Gott lädt uns ein. Was tun wir? (Mt 22, 1-14)

Gott hat die Menschen durch seine Boten, die Propheten, immer wieder zum Fest der Freude, zur Gemeinschaft mit ihm aufgerufen.

P. Walter Ludwig OCist schreibt in der Zeitung der Erzdiözese Wien "Der SONNTAG" zum Evangelium zum 28. Sonntag im Jahreskreis (15.10.2017)

 

 

Das Wort zur Schrift

(zum Evangelium zum 27. Sonntag im Jahreskreis, Matthäus 22,1-14)

 

 

Eine absurde Geschichte. Eine Geschichte in zwei Teilen, die uns Jesus heute erzählt:


Da ist erstens ein König, der zu einem ganz besonderen Fest einlädt, zur Hochzeit seines Sohnes. Und völlig unbegreiflich: Die Gäste wollen nicht kommen, sondern haben banale Ausreden: Alltag und Arbeit. Dass der König das als persönlichen Affront versteht, ist ja noch nachvollziehbar, aber dass er dann die Stadt in Schutt und Asche legt, ist eindeutig überzogen.

 

Was soll diese Geschichte über das Himmelreich aussagen, wie es Jesus ankündigt?


Er deutet in diesem Gleichnis die Geschichte des auserwählten Volkes. Gott hat die Menschen durch seine Boten, die Propheten, immer wieder zum Fest der Freude, zur Gemeinschaft mit ihm aufgerufen, sie aber wollten nicht kommen. Der Alltag hält sie gefangen: Arbeit und Vergnügen, Geld und Besitz – und Gott ist oft weit weg.

 

Ja, die Menschen werden sogar - bis heute - ärgerlich, wenn sie von den Boten Gottes auf seine Botschaft angesprochen werden. Jesus und der Evangelist sprechen dann von der Zerstörung Jerusalems im Jahre 70 und erkennen darin die Folge der Zurückweisung Gottes durch das auserwählte Volk.

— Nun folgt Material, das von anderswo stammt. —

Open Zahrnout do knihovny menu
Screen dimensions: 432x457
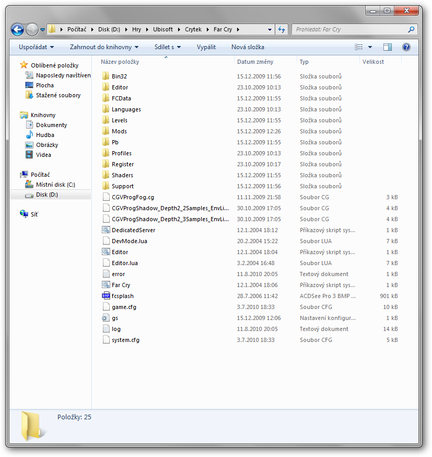coord(104,47)
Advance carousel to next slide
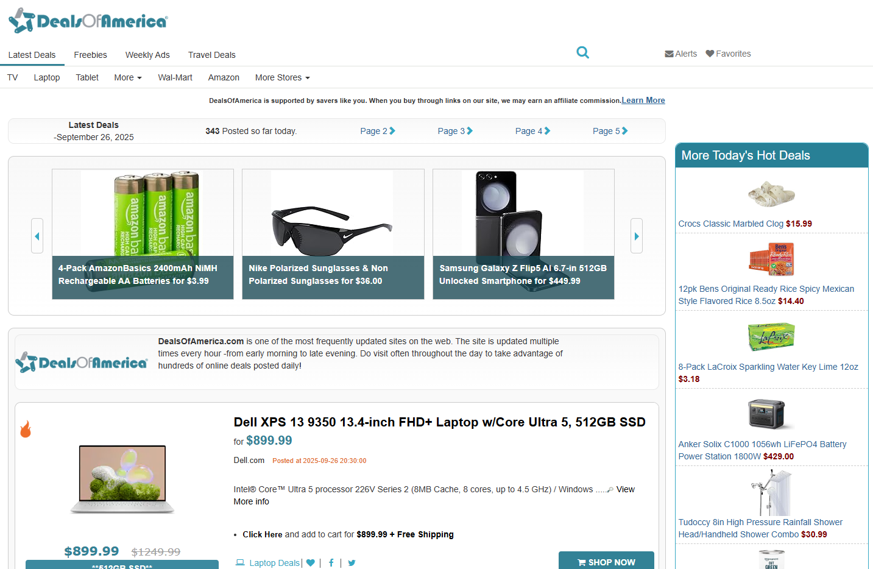Image resolution: width=873 pixels, height=569 pixels. pos(636,236)
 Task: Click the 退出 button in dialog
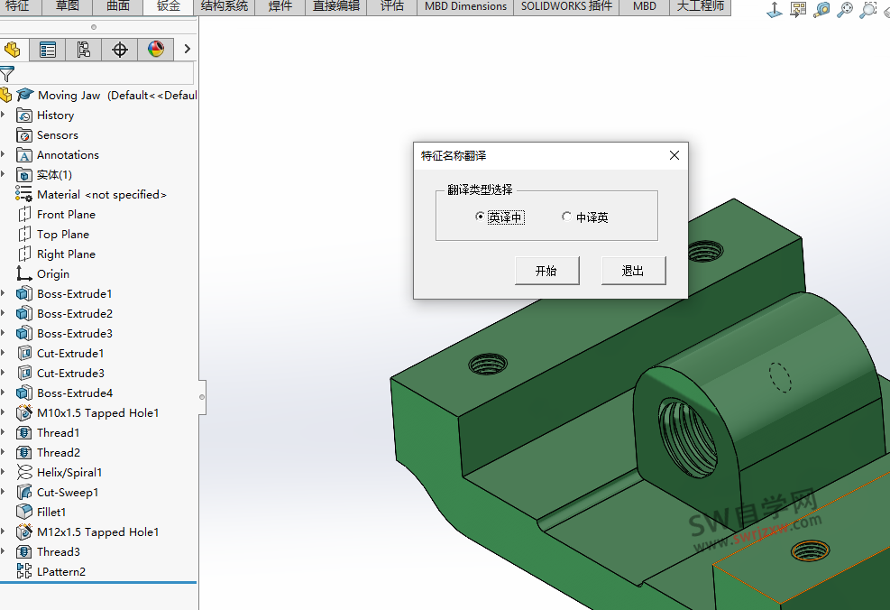[x=633, y=271]
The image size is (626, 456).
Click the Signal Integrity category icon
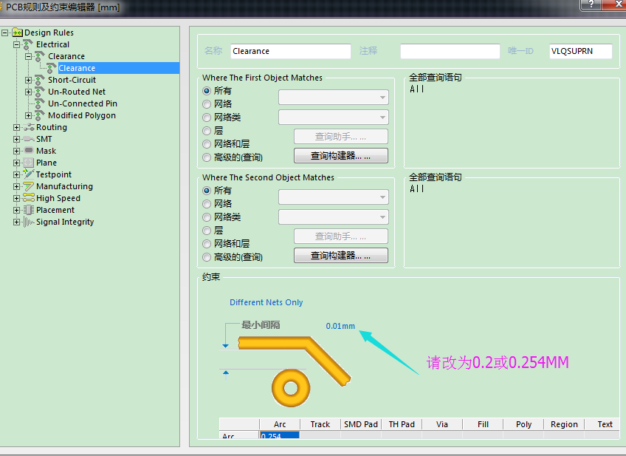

Im zweiten Teil des Gleichnisses kommen die Jünger Jesu in den Blick: Sie erkennen sich in den Menschen, die als Ersatz zur Hochzeit eingeladen werden: die Guten und Bösen von allen Straßen.

 

Aber auch für sie gibt es in diesem Gleichnis eine Mahnung. Der Mann, der das Festgewand nicht anzieht, zeigt auf diese Weise seine Missachtung für den König und das Fest.

 

Darin liegt eine Frage an uns, die Kirche, das neue Volk Gottes: Tragen wir das Kleid der Gnade, das Gott uns geschenkt hat: das Taufgewand, die Liebe, die uns umhüllt? Ist nicht auch für uns das Fest des Sonntags, der Beziehung zu Gott alltäglich geworden, und wir empfinden es gar nicht mehr als etwas Besonderes, mit Gott an einem Tisch zu sitzen.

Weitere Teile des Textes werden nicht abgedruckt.